*Task inputs:*
------------------------------------
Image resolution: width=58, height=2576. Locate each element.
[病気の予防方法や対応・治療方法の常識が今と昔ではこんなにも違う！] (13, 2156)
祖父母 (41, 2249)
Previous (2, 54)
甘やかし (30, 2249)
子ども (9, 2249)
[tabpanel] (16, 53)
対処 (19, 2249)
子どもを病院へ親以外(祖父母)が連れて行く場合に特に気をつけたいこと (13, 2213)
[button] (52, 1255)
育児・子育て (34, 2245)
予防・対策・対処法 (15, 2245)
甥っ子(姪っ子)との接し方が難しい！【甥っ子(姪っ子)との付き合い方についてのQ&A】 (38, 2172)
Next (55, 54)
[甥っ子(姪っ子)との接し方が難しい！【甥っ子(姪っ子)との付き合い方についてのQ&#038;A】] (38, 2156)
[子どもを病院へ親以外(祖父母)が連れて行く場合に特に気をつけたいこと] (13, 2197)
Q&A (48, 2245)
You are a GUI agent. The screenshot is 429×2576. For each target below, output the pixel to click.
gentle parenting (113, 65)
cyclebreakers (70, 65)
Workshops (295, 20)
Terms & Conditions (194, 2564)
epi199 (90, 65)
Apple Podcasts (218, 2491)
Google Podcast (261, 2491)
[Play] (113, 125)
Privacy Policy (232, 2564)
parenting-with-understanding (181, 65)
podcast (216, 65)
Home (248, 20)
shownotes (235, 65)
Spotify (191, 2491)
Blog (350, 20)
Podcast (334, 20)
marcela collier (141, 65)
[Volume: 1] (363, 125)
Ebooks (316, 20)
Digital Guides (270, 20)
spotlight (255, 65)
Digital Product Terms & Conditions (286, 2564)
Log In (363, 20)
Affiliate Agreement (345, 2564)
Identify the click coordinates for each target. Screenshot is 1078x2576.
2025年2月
------------------------------------
*Your goal:* In the data above, how many lines contain the word "が連れて行く場合に特に気をつけたいこと"? Only the number is wanted.

*Task output:* 2